In diesem Moment betrat eine Gruppe von Bauarbeitern lärmend und johlend den Imbiss und Erwin eilte hinter seine Verkaufstheke zurück. Jetzt begann das Mittagsgeschäft und mein Freund hatte alle Hände voll zu tun.
In einem unbeobachteten Moment entsorgten der alte Mann und ich unsere Essen in seltener Eintracht im Mülleimer.
Geduldig stellte ich mich an der Schlange der Bauarbeiter an, die jetzt einen Flachmann herumgehen ließen. Zwischendurch leerten sie in für mich ungewohnter Geschwindigkeit die ein- oder andere Bierflasche, die Erwin geschwind wieder gegen volle auswechselte.

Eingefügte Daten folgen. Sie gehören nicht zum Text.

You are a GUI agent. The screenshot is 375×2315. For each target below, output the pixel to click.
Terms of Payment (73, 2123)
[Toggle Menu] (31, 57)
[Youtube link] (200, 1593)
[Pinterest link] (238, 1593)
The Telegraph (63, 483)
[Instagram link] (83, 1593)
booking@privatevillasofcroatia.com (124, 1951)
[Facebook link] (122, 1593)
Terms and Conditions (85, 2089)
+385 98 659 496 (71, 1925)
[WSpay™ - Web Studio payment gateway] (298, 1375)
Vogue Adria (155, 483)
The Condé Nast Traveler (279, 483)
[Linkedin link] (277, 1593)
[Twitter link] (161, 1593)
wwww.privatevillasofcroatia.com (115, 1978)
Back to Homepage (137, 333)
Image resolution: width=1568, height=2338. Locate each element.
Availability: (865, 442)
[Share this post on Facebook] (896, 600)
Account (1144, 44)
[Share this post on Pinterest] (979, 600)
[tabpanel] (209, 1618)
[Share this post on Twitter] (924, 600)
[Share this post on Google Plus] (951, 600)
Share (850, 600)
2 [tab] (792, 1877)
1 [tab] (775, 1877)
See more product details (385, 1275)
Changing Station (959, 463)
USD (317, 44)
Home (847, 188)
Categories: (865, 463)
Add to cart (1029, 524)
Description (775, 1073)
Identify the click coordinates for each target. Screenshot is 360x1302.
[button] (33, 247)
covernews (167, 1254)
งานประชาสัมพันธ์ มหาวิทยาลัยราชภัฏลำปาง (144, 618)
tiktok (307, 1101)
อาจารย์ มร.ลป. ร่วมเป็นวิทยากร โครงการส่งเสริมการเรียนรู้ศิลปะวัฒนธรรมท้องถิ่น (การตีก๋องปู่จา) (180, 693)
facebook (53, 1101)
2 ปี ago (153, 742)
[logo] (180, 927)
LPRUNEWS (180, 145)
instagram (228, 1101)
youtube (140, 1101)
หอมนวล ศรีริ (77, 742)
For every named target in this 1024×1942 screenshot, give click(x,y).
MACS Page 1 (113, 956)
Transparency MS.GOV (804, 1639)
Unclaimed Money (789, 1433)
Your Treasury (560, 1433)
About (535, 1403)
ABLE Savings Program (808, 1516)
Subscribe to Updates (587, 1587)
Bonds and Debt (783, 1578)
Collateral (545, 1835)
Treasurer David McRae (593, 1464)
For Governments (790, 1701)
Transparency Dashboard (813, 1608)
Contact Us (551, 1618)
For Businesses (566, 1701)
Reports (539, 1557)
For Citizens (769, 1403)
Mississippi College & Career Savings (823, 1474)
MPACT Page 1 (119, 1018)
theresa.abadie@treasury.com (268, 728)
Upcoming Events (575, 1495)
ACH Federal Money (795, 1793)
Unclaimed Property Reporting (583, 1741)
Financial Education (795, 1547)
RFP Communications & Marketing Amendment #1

Endlich begaben sich die Männer mit ihren Frittenschälchen zu einem der Tische, um dort lautstark weiter zu palavern.
Erwin sah ihnen grinsend hinterher. „Ja, so sind sie, unsere Mönchengladbacher Werkschaffenden.“ Dann wurde er ernst: „Und, Jonathan? Hat dir das Smile-Menü geschmeckt?“
„Hervorragend Erwin“, log ich. „Du glaubst gar nicht, wie schnell das Essen weg war.“ Angesichts des raschen Verschwindens im Mülleimer musste ich nicht einmal lügen.
„Macht dann siebenundzwanzig Euro achtzig“, verkündete mein Freund. „Mit der Cola zusammen.“
„Äh, Erwin, die Cola hattest du ganz vergessen. Ich habe keine bekommen!“
„Dafür denke ich ja jetzt daran. Sei nicht so kleinlich, Jonathan. Schließlich habe ich für die Smile-Kreation den ganzen Vormittag in der Küche gestanden.“
„Ich brauche aber noch etwas Spezielles“, orderte ich. „Kannst du mir zwei rohe Bratwürste kleinschneiden und in ein Schälchen tun?“
Curry- Erwin sah mich irritiert an. „Zwei rohe Bratwürste? Willst du die dir etwa zu Hause braten?“
Ich lachte. „Nein, mein Freund. Die sind für Bingo.“
„Bingo? Meinst du den Kö... Hund?“
„Genau. Der Malinois. Er muss doch schließlich auch etwas zu fressen bekommen.“
Erwin nickte verstehend. „Ja, so ein Hund ist teuer. Du weißt doch hoffentlich, dass ich rohe Bratwürste nicht zum Normalpreis abgeben kann?“
„Nicht zum Normalpreis?“ Ich freute mich. Mein guter Freund Erwin würde mir die Würstchen günstiger lassen. „Gerne, Erwin. Du bist ein wirklicher Freund.“
Erwin schüttelte den Kopf. „Eine rohe Bratwurst ist nicht gebraten, deswe...“
„Das ist mir klar, Erwin“, unterbrach ich ihn und lachte.
„Deswegen kosten sie das Doppelte von einer normalen Bratwurst“, ließ der Imbissbesitzer sich nicht aus der Ruhe bringen und schob eine Schale mit kleingeschnittenen Würstchen über die Theke.
Zähneknirschend bezahlte ich die Wurst, wurde aber nachher dadurch belohnt, dass Bingo sie mit einigermaßen Genuss fraß.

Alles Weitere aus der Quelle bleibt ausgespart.